### MATERIAL TO PROCESS
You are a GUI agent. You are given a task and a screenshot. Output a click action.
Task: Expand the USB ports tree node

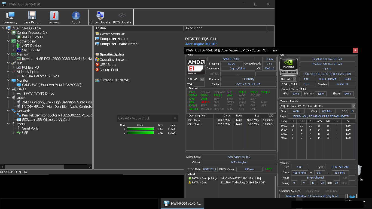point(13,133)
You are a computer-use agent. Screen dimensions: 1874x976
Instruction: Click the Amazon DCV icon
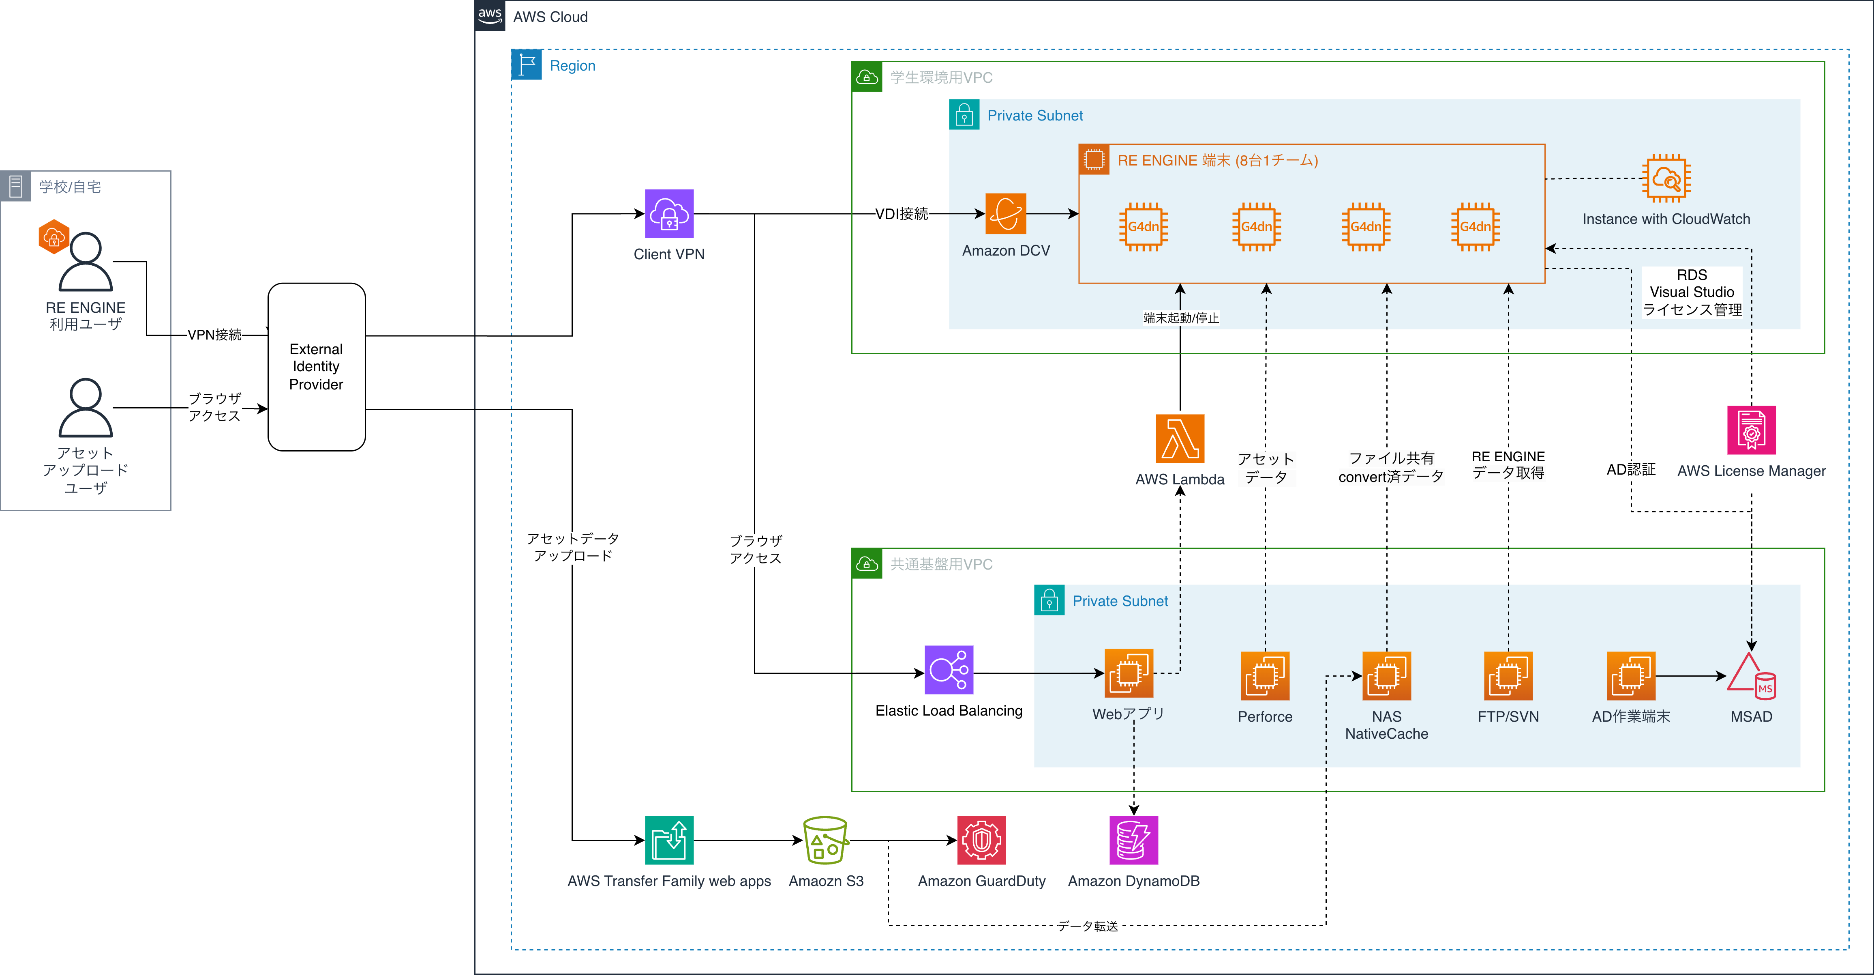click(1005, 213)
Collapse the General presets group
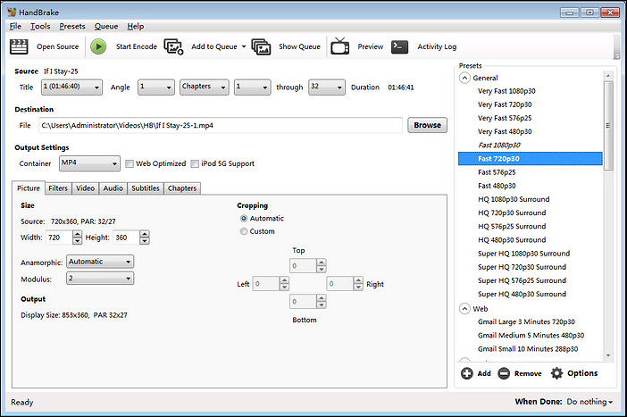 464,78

### AIM
Transcribe all of the records above word for word, leaving out the pictures.

### PROBLEM SOLUTION
You are a GUI agent. You are given a task and a screenshot. Output a click action.
Task: Expand the USB ports tree node

point(13,133)
You are a computer-use agent. Screen dimensions: 1874x976
Instruction: Click the Amazon DCV icon
click(1005, 213)
Collapse the General presets group
 464,78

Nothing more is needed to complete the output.